Sepulang dari mini market, Nesa berniat untuk mengunjungi kembali apartemen tempat tinggal Hujan.  Semoga kali ini dia bisa bertemu dengannya, untuk membayar hutang rindunya yang terus menumpuk. Sambil berpikir begitu, Nesa tidak bisa berhenti tersenyum.
Tapi senyumnya itu hilang seketika. Saat ia melihat Hujan sedang bersama orang lain. Berada tepat di seberang jalan sana. Dia terlihat bahagia. Tersenyum dan tenggelam dalam dunianya bersama orang disampingnya. Dan Nesa mematung.
Ia rindu senyum itu, tawa itu, juga harum wanginya. Selama beberapa hari tidak ada kabar, ternyata dia baik-baik saja... meski bersama orang lain.

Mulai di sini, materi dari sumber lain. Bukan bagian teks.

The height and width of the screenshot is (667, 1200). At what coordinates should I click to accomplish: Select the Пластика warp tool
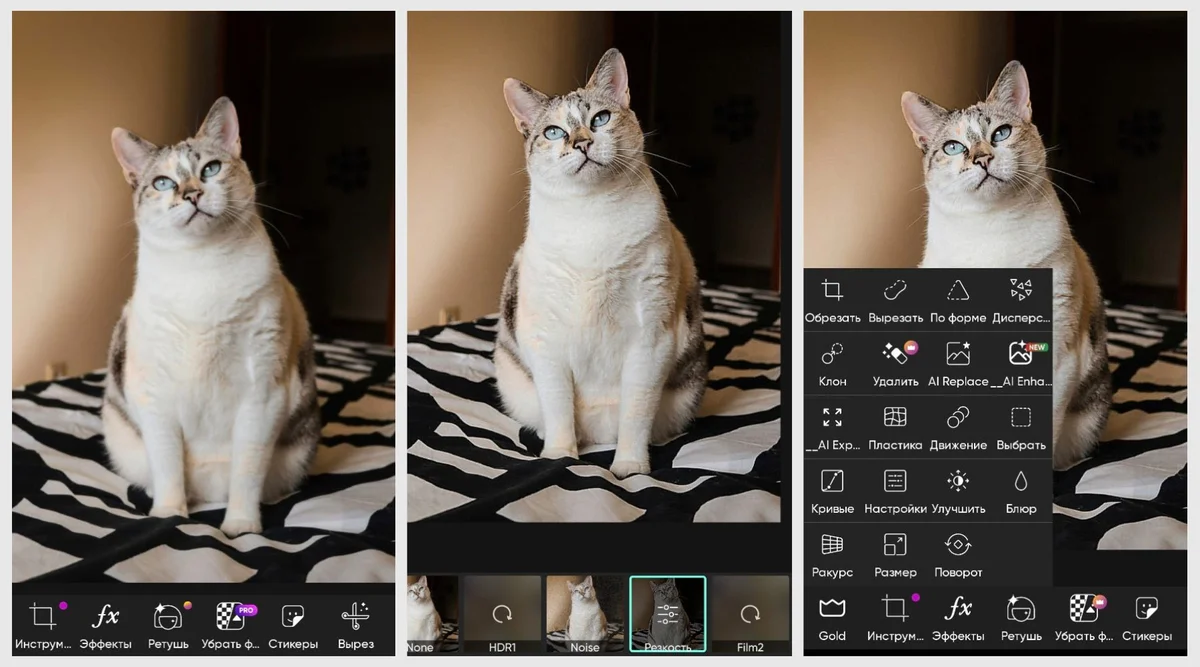(x=895, y=426)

Entah kenapa, Nesa merasa ada jarak dan pembatas yang kokoh antara dia dengan dunia Hujan saat ini. Pembatas yang tak kasat mata, tetapi begitu jelas dirasakan. Hatinya terasa teriris. Lalu apa arti hubungan kakak-adik mereka selama ini?
Hanya ada satu kebenaran diantara semua kebohongan.
Langkah Nesa sedikit terburu saat menyeberang jalan untuk menemui mereka. Hujan dan orang itu tidak melihatnya, mereka berjalan sambil berbincang ringan. Hujan terlihat ceria tanpa beban.
Beberapa langkah kaki lagi Nesa akan memperkecil jarak diantara mereka. Hatinya berdebar tak keruan. Apa yang akan terjadi nanti? Rindu yang selama ini terpendam mungkin saja akan meluap...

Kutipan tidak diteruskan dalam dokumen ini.